Add another grim statistic to the already grim economic story of today's 20-somethings. They're five times likelier to have a job folding sweaters at Old Navy than in the broad workforce.

Indeed, with diplomas in hand, the Gen Y generation (ages 18 to 29) are carrying mountains of student debt and facing chronic underemployment to boot.

According to a new report by salary data company PayScale.com and Millennial Branding on the state of Gen Y, the majority of Gen Y workers — 63% — have a Bachelor's degree, but the most common jobs they hold are in the retail industry and don't require one. They're more than five times likely than workers overall to be merchandise displayers (median pay of $23,400), 4.6 times more likely to be clothing sales representative ($28,400), and four times likelier to be cell phone reps ($27,800), the report found.

Retail Pays the Rent

"These retail jobs that used to be filled by high school students are now being filled by college graduates, who are using that income to pay the rent," Dan Schwabel, founder of Millennial Branding, in a post on PayScale's Web site.

All point to what we've known for a while: as bad as the employment situation has been for Americans — July's national unemployment rate is 8.3% — it's worse for the younger demographic. The jobless rate for workers age 16-24 was 16.4% last month.

Among the report's other findings:

-    Most Gen Y workers are forgoing the biggest companies in favor of smaller companies. The highest concentration of Gen Y workers (47%) are at small companies with fewer than 100 employees, followed by midsize companies that have no more than 1,500 employees (30%).
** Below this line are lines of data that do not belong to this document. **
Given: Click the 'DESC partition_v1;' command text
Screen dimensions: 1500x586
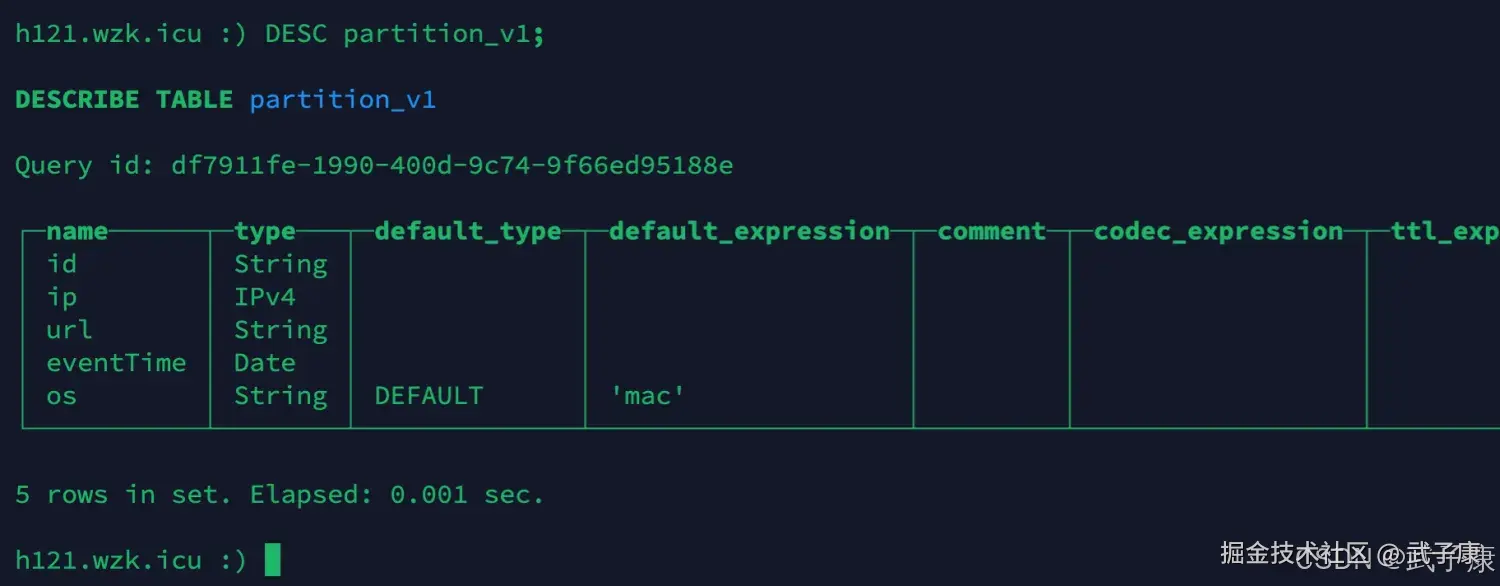Looking at the screenshot, I should pos(404,34).
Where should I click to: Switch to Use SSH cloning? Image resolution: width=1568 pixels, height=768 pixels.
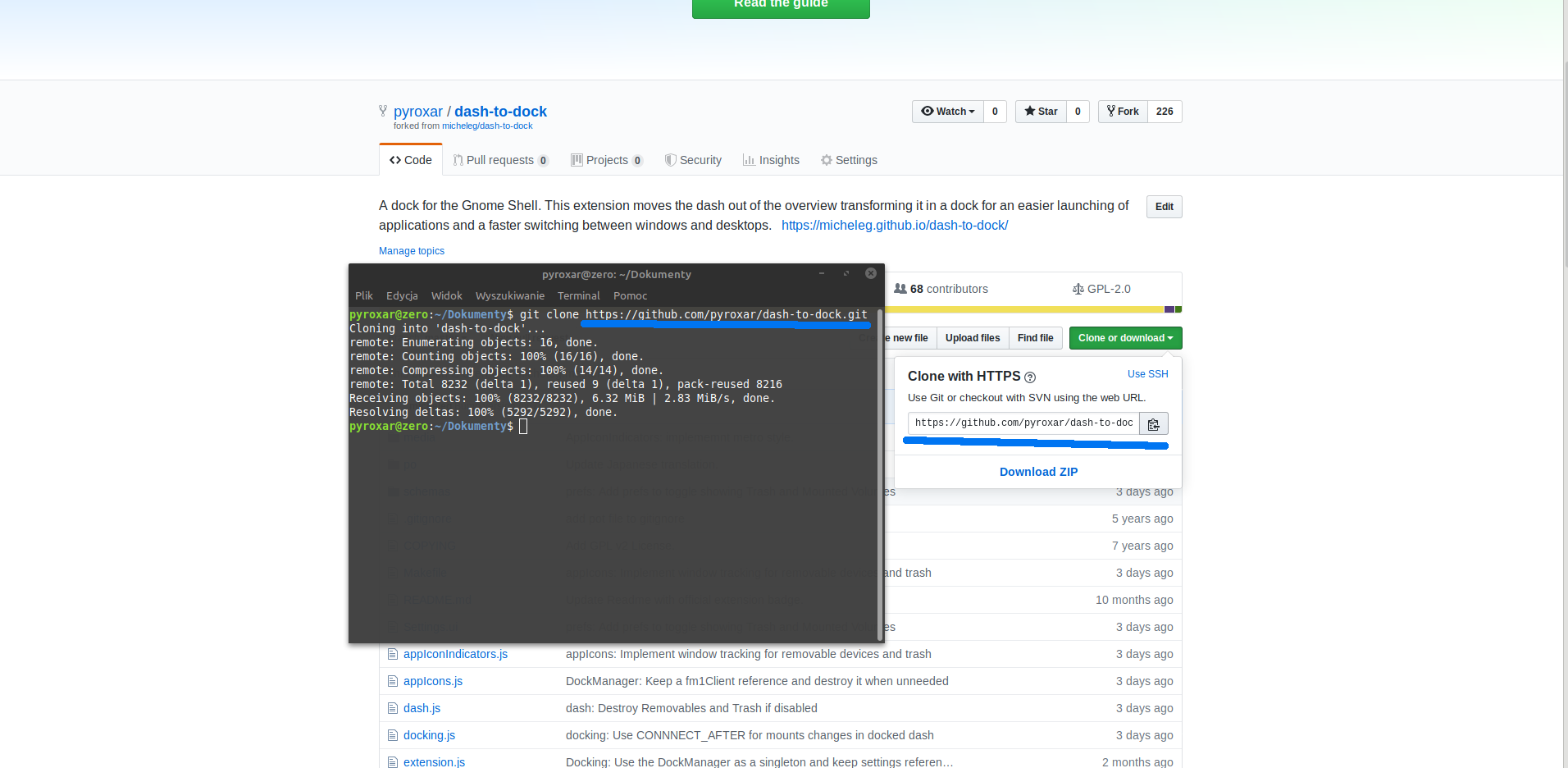(1147, 374)
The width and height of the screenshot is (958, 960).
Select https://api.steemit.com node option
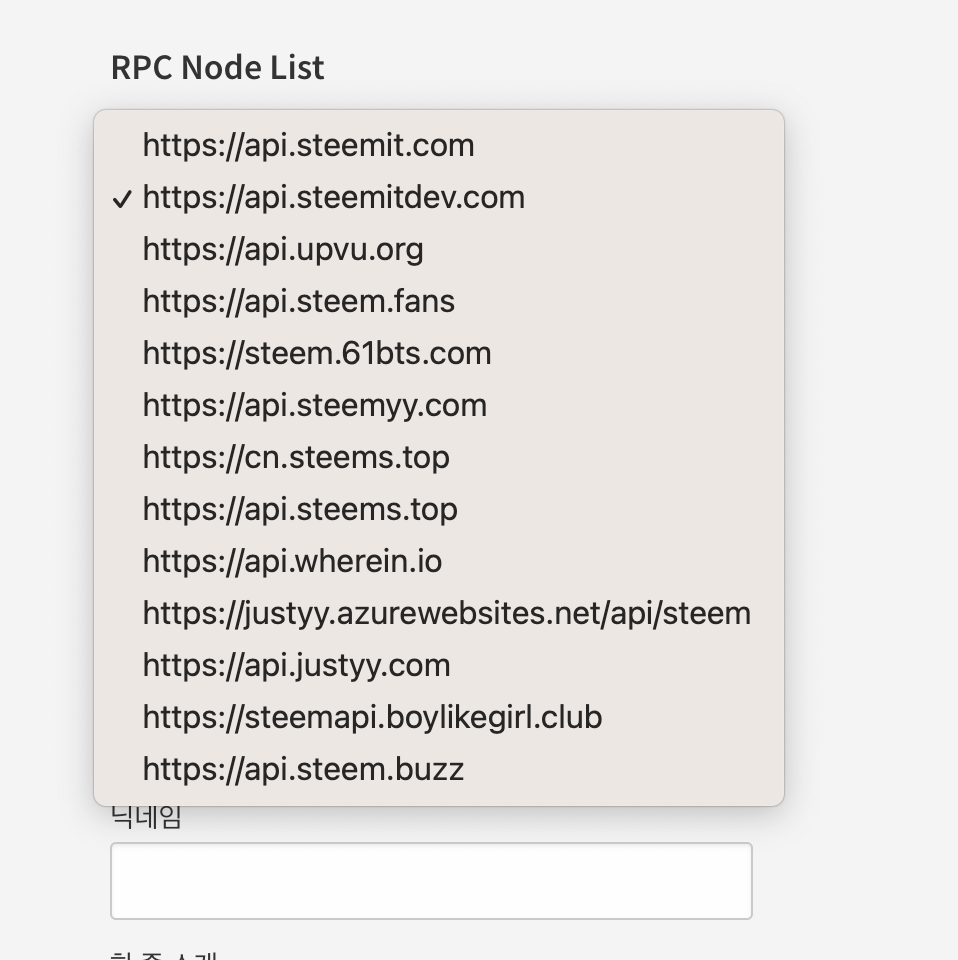[308, 146]
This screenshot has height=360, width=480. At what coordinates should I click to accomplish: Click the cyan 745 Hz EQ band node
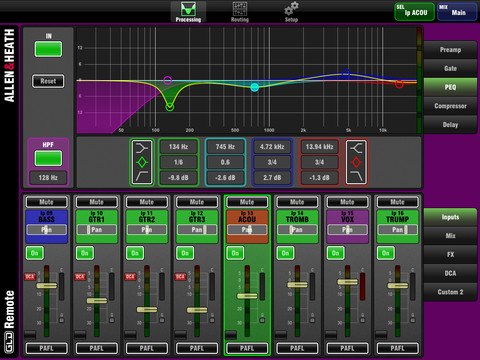(x=255, y=87)
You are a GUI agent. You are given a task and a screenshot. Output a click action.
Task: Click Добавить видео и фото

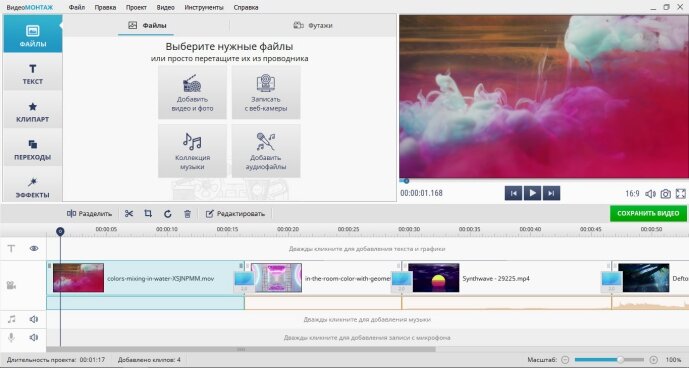click(x=192, y=92)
Just 23% of Gen Y-ers work at large firms with more than 1,500 employees.
-    Out of the 20 largest metro areas in the U.S., Seattle is the best city for Gen Y, primarily because of its concentration of tech companies and strong wage growth.
-    With Mark Zuckerberg as their role model, it's no wonder their most touted talents revolve around social media and technology. According to the report, Gen Y's most common job skills are Tableau software (data analysis software), blogging, social media optimization and writing press releases.
-    The best companies for Gen Y are in the technology industry. The top five — ranked by pay, job stress and satisfaction for Gen Y workers — include Qualcomm, Google, Medtronic, Intel and Microsoft.